Not only did the Republican leadership fail to stand up to their party's violent element, their very own nominee for Senate in Nevada in 2010 openly espoused "second amendment remedies" should Democrats have held onto their control of Congress in that year's election.
Perhaps the most damning of all, Republicans in Congress refused to act on common sense gun safety measures as violence and mass shooting became commonplace. When a military base was shot up, they refused to act. When places of worship were gunned down, they hid behind NRA's lobbyists. When a college campus was turned into a horror scene, they brushed aside the suggestion that something needs to be done. When elementary school children were massacred, they tripped over themselves to protect domestic terrorists' right to own assault rifles.
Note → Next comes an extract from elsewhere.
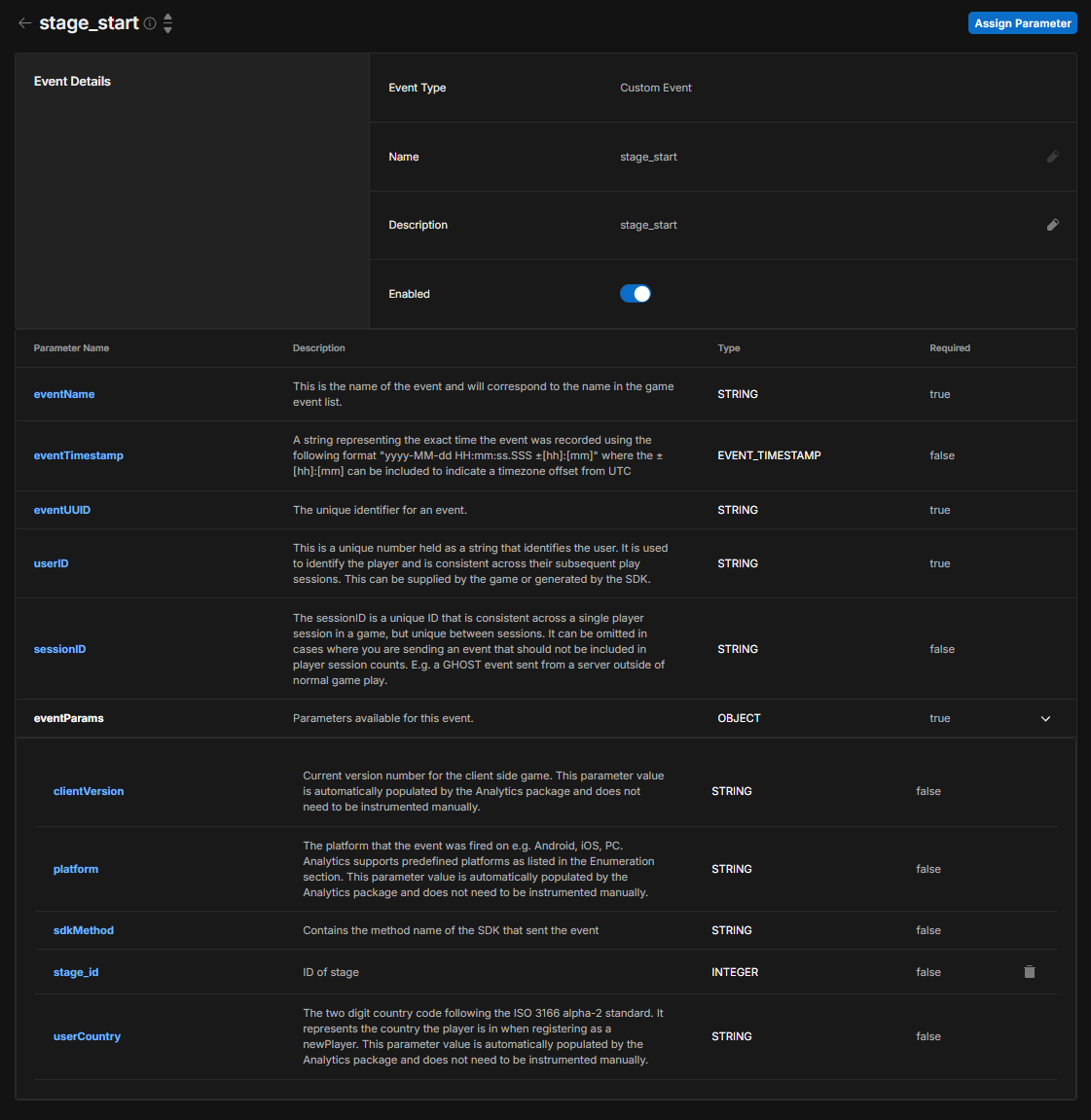Viewport: 1091px width, 1120px height.
Task: Open the eventUUID parameter link
Action: click(62, 510)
Even with the largest mass shooting in American history in Orlando Florida at a gay night club still fresh in the national memory, Republican leaders are still placing the interests of the gun lobby to sell deadly weapons to dangerous people over the safety of the American people.
So the voices of ugliness and violence at Trump rallies are not a recent invention. The spread of hatred, the framing of political opponents as enemies in battle, and the acceptance of violent politics has been at home inside the Republican brand for some time now. Donald Trump did not birth that environment of fear, hatred and violence, he is merely the guy who became the Republican nominee by thriving on that environment best.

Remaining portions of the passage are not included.